For some reason, triathlon attracts many who want to dig into the science of how to train, researching questions like, "Why do I need long runs AND short fast runs?" "Why should I train my core so much if I am not in a sit-up competition?" "Swimming is really the only technique-oriented sport, right?"
It all starts with base training. Marc Evans writes about base training in Triathlete's Edge. The following is an excerpt from his book reprinted here with permission from Human Kinetics.
Having spent many years training for fitness, it wasn't until the last few years I became aware of how delicate a balancing act it can be of knowing how and when to push yourself toward greater fitness and avoiding injury.
I have had many injuries and hope I've learned how to approach training with the long tern goal of staying healthy and injury free. I would often push myself too hard when I did not need to or it was not the right time to push. Maybe I did not give myself enough of a rest, either between intervals, sets, or laps. It absolutely is a science and the more I read and study, the more I am able to understand when and WHY I do the things I do.
With the idea of sharing that, I posed several questions to my physical therapy group that helps heal me, Elite Physical Therapy in Charlotte, NC. Kelly Floyd started this the group and Joe and Lesley have joined in the last year. They are immensely qualified and have vast sports experience themselves as well as treating patients of all ages and ailments.
I treasure their input and advice. Here's some advice I hope you can learn from as well.
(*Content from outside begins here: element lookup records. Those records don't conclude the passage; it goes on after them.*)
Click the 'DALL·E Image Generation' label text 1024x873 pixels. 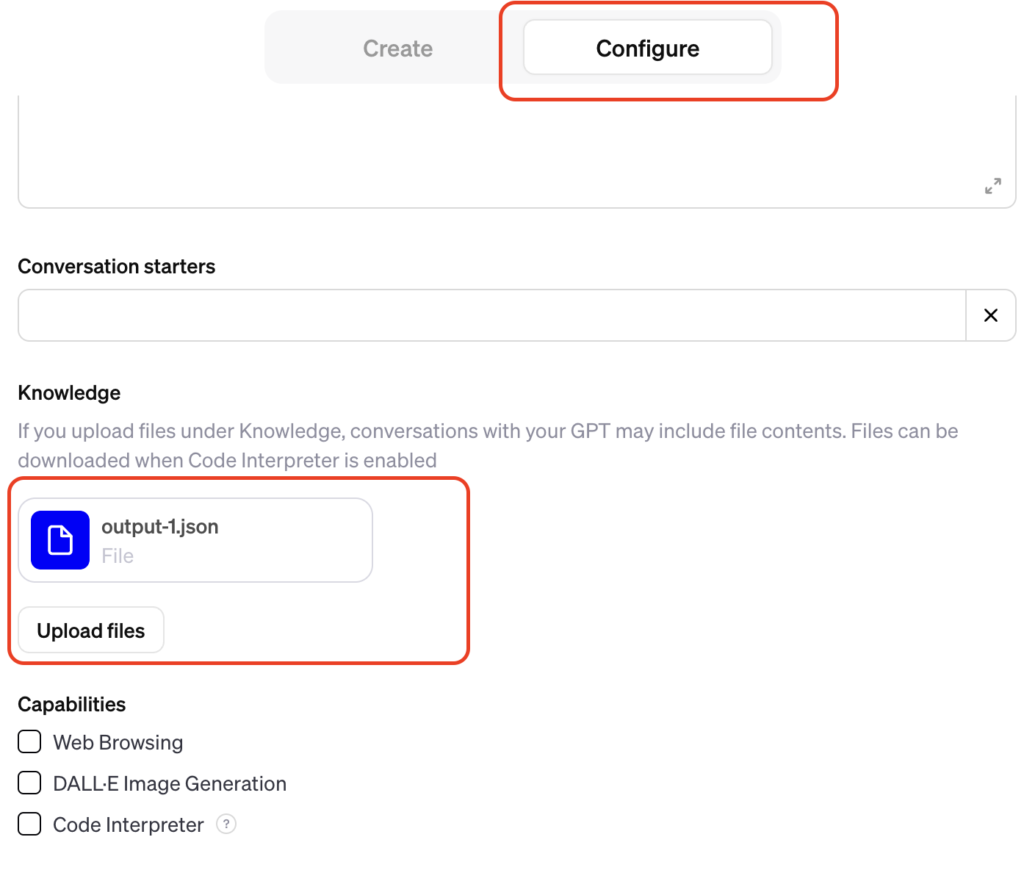170,784
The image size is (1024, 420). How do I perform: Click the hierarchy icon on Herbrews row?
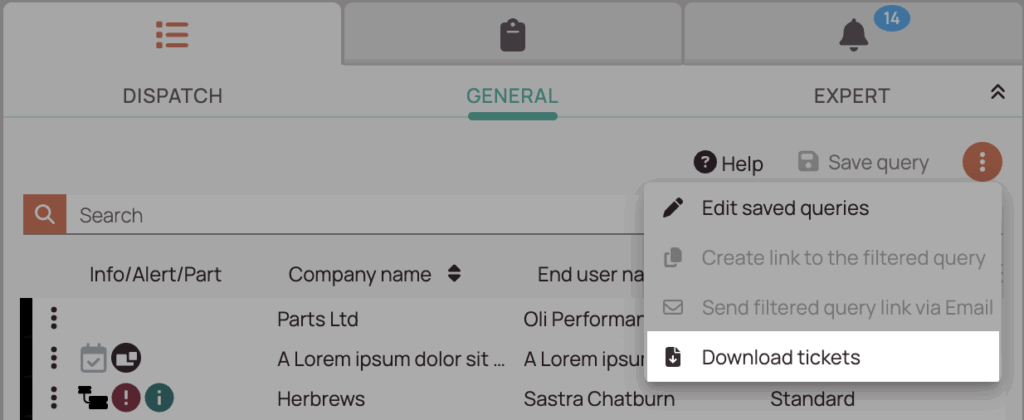(x=93, y=397)
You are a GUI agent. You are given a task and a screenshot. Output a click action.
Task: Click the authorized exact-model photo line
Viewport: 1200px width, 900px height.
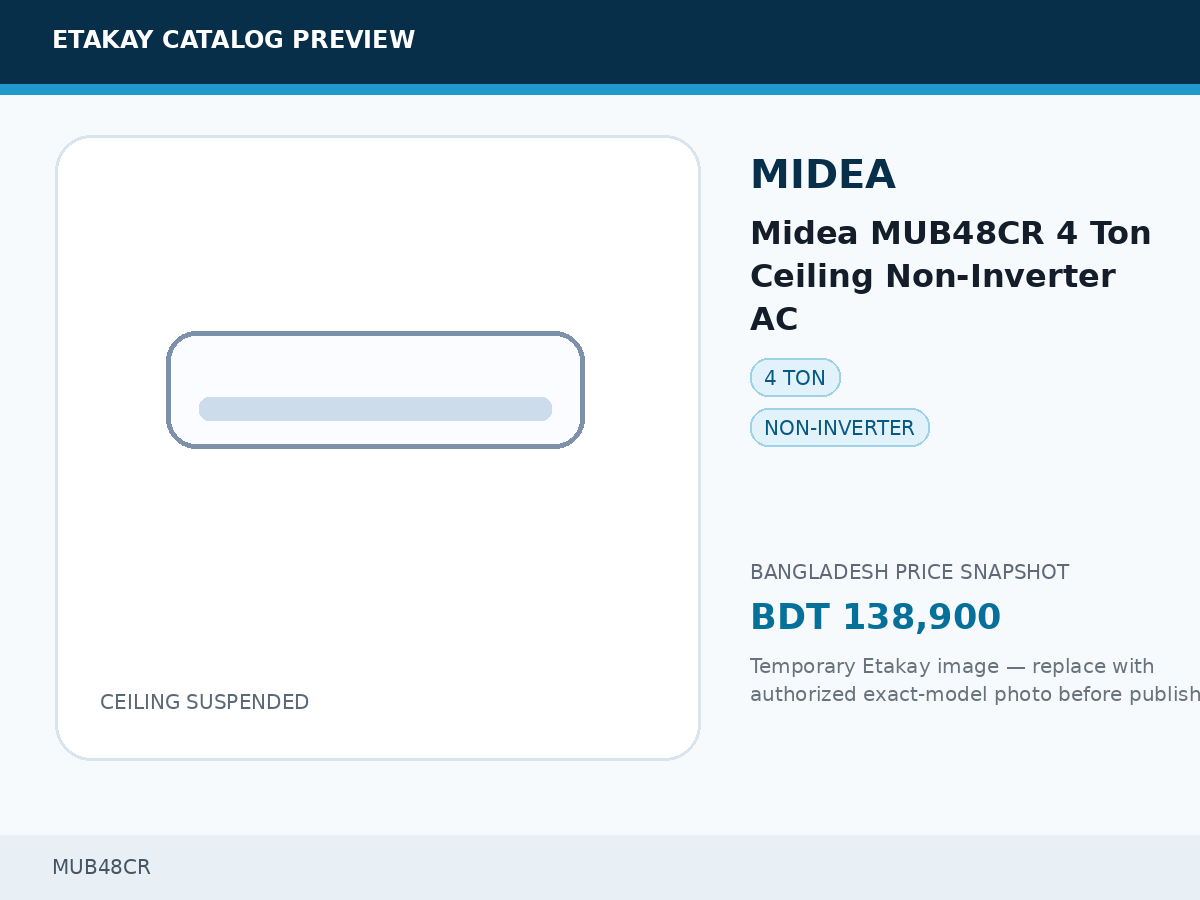[975, 694]
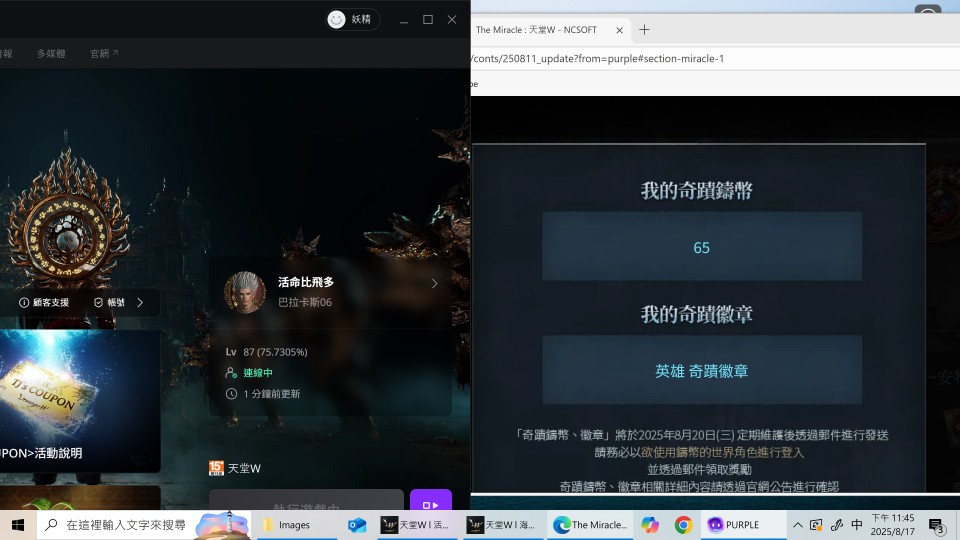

What are the training rules of thumb and why are they important to follow?
Always break a sweat before stretching. Think of your cold muscle as a piece of bacon out of the freezer. You bend it and it breaks! Heat it up and it bends much easier!
It all starts with the core, the area of your body from your diaphragm to your groin. When running, jumping, cycling, swimming, or weight training, sitting, standing, bending, you name it, keep your spinal alignment perfect. Your spine is made to be stabilized, not twisted and bent. That’s what our other joints are for.
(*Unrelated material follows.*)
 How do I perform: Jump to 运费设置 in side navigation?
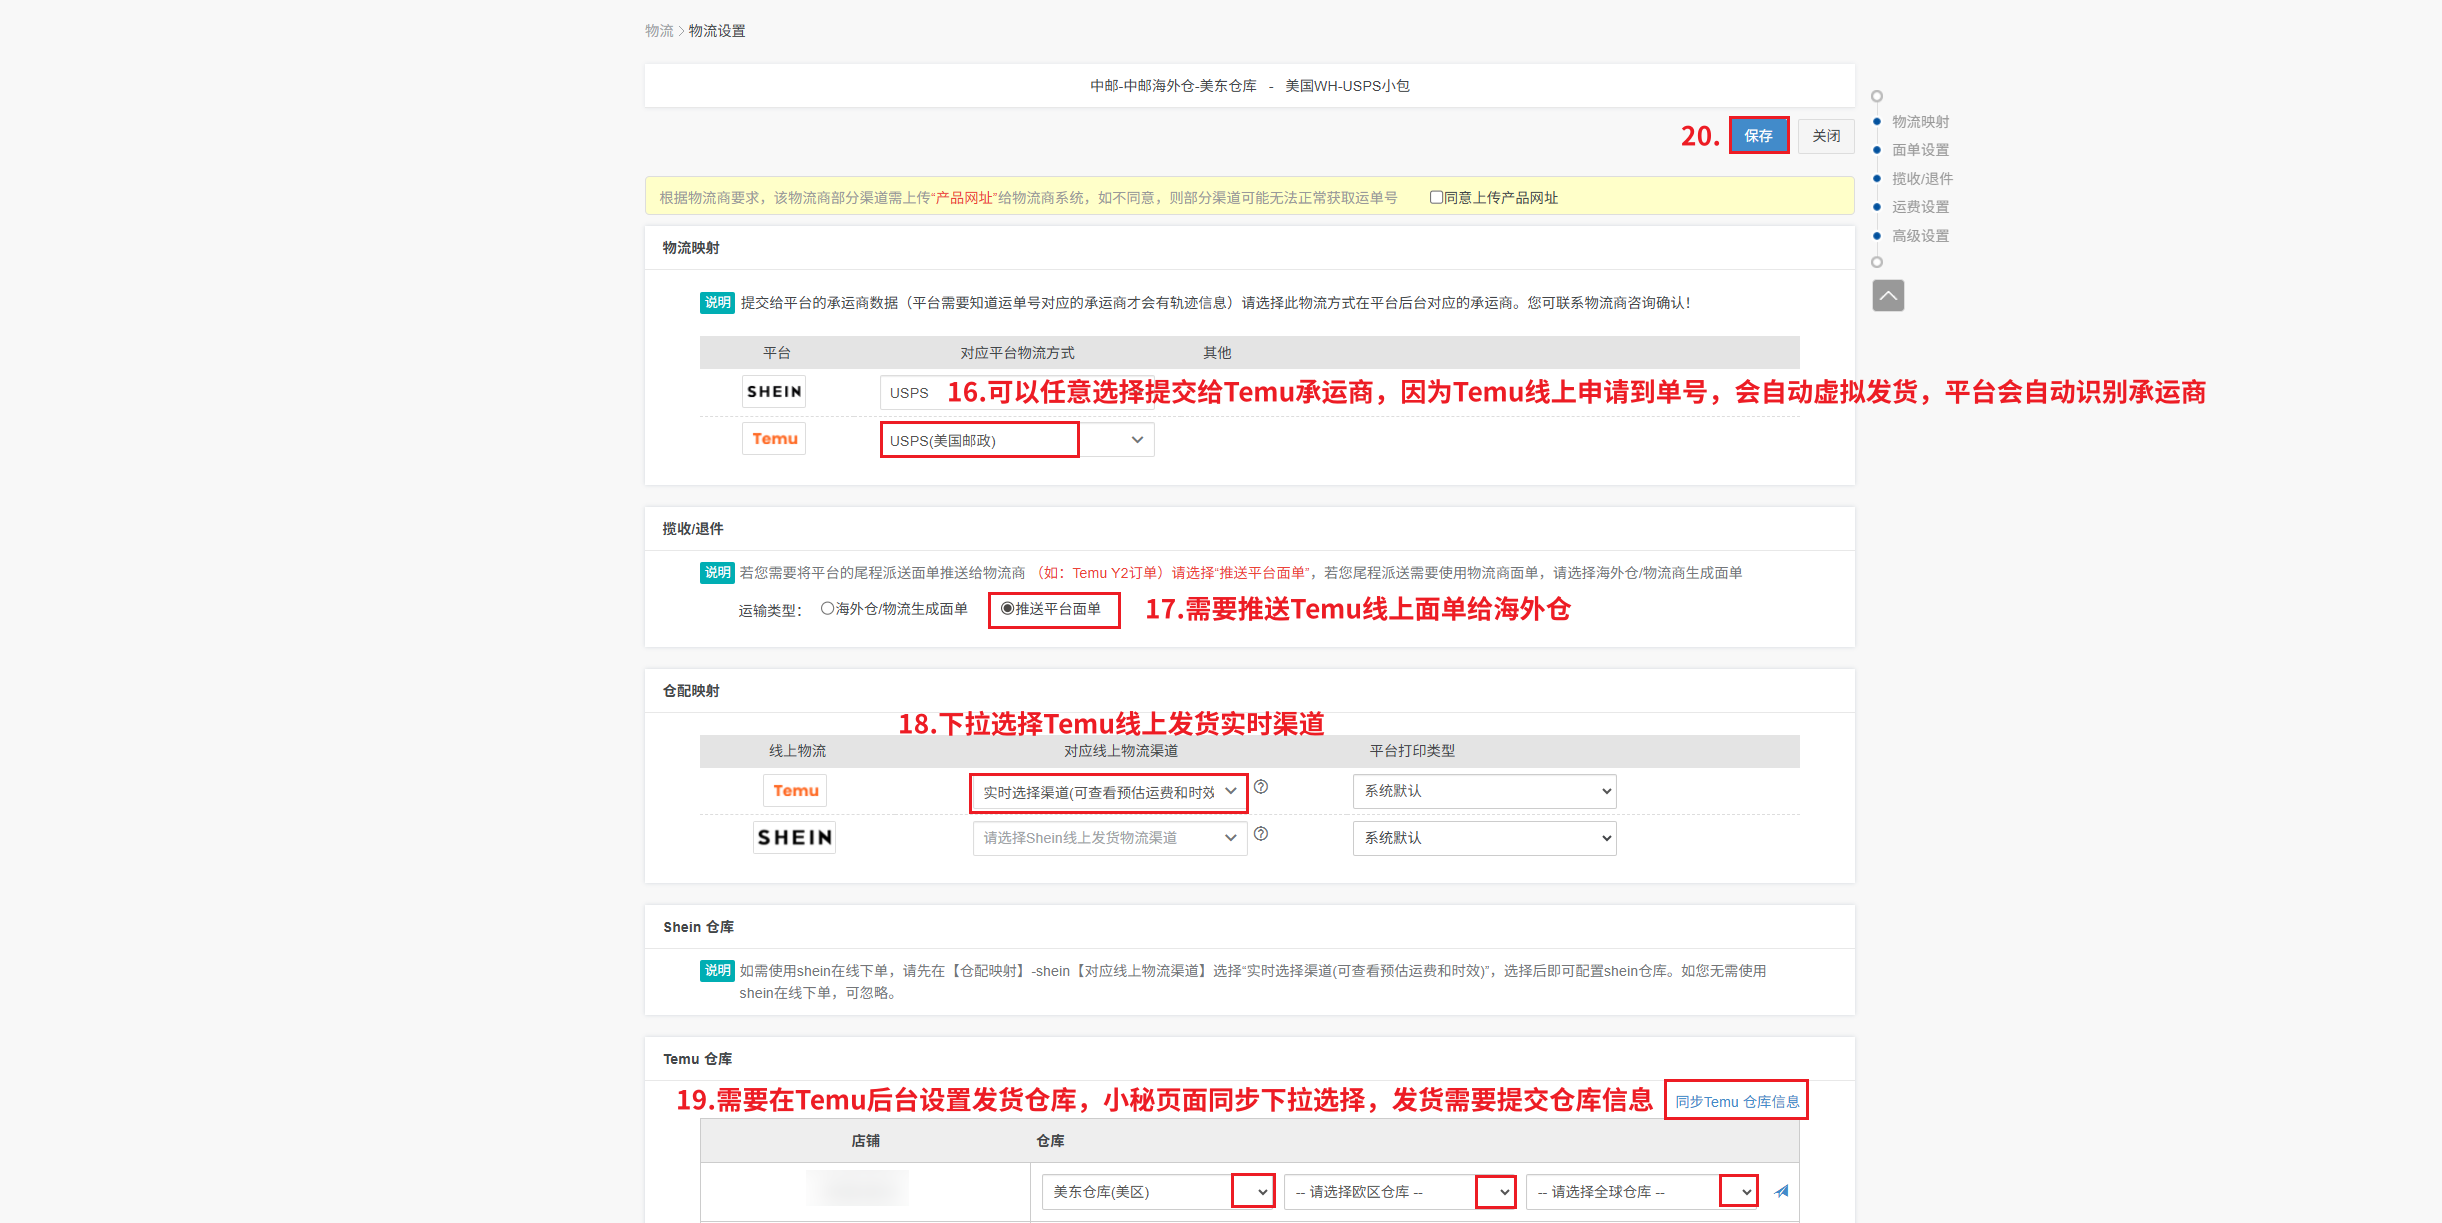(1920, 207)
As any athlete knows, stretching is a very important component of a training regimen. There are a few well-regarded thoughts on stretching.
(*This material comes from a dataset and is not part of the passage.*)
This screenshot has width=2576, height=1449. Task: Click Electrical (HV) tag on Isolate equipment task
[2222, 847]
First - always warm up before stretching. My PT gave this example - imagine putting a rubber band in the freezer for a while and another one under warm running water. Which do you think will stretch more and stretch easier without breaking? The one that has been in warm water, of course. You do not have to run several miles to warm up enough to stretch but even walking a little bit until you feel your body more active. Your body will thank you with fewer injuries. Stretching cold is putting more stress on muscles that are not ready for it and are likely to create a circumstance where injury can occur.
Second - Understand that a long lean muscle that has been trained and stretched through its range of motion and can used through its range of motion is more useful and efficient than a shortened tight one.
In the last 3 years in particular, I have been working on my core strength and stretching. It helped my back problems, rehab after back surgery, swimming and stability. The core is the connector between your upper and lower body and should be thought of as a vital link for triathlon.
When you run, you swing your arms to counter to your leg movement. In the middle is the core. If you get out of your saddle while cycling, your hands grasp the handlebars while feet are in the pedals. The middle link is the core. The link between your stroke and your kick while swimming is your core.
As I increased my core strength, I noticed simple functional things in daily life also got easier like bending over, getting up and good posture. These make so much more of a difference now than when I was 18 years old.